The Nine of Swords shows the dark night of the soul. Anguish and despair strike when we are most vulnerable. The woman holds herself, but she is warm and safe. Her body language is closed off and she is locked within herself, struggling with her dreams and nightmares, unsure of what to believe or how to reach out when all she needs to do is unlock her arms and hold out her hands, reach out and take what is freely offered -- wisdom, enlightenment, reassurance. She is not alone unless she chooses to be alone, a victim of her own fears.

The Star

Ever since man looked up into the night sky and saw the twinkling light of the stars and was able to see them as more than distant fires, The Star has guided, inspired and filled him with hope. When he looks at the stars, he is looking at the past, at light that has traveled thousands, millions, billions of miles and years to greet him and show him the light of other days. It is in the darkness when the moon is barely visible that the stars shine the brightest inspiring dreams, providing enlightenment and a glimmer of possibility.

We wish upon stars, make promises under the stars and expect that every night, even when they are barely visible through the city's obscuring lights, they will be there high in the darkness shining down. They are there in the light, too, but we cannot see them, and yet we feel their influence, constant, undimmed and ever present.

The Star is a promise and it is wish fulfillment. The dark lady's brow shines with starlight, twin to the star above her, centered on the brow at the third eye, the seat of higher consciousness, through which we are connected to a higher power, to eternity. In her hands she holds two pitchers, pouring their contents into the water and on the land where she kneels. She pours out everything, not afraid of the pitchers being empty because she knows that they will be filled again, filled over and over like Ganymede's pitcher from which he fills the gods' cups with ambrosia, the sweet water of life, the water of immortality.

The Star is associated with the air sign of Aquarius which is ruled by Uranus, the sign of freedom and rebellion. The Star is intellect and wisdom, the tools of the writer.

* * *

On the surface, the cards move from the shadows through fear and isolation and into the light of the eternal stars.
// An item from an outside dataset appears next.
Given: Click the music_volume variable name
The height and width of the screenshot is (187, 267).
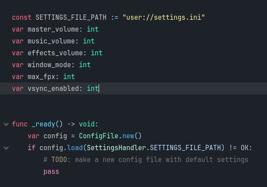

They begin with the earth and end up in the air.

In some interpretations, what we have is an addict, a victim of his own fears, who represses his emotions and cannot or will not reach for help. He is locked in his fear, isolated and alone, though the answers he seeks are within his grasp, so close he can touch them. He is afraid of reaching out, afraid that he will find only illusion, but he is already trapped in illusion, the illusion that he is living the good life. He has material wealth, a wealth he constantly guards and fears he will lose, social standing and the semblance of security, but he could lose it all, and that is what he fears. He is unable to see that when you hold on too tightly everything slips through your fingers. It's like trying to hold back water or the sands of time.

Only when we are ready to pour out everything is the cup of life refilled. The pitcher stands ready and full, but in order to fill and refill the cup, he must reach out and take it, but in order to do that, he must stop holding himself back and see his fears for what they are -- insubstantial phantoms, figments of his imaginations. The only way to live is to embrace life, to reach out and accept the help that has always been within his reach.

What story do these images inspire in you?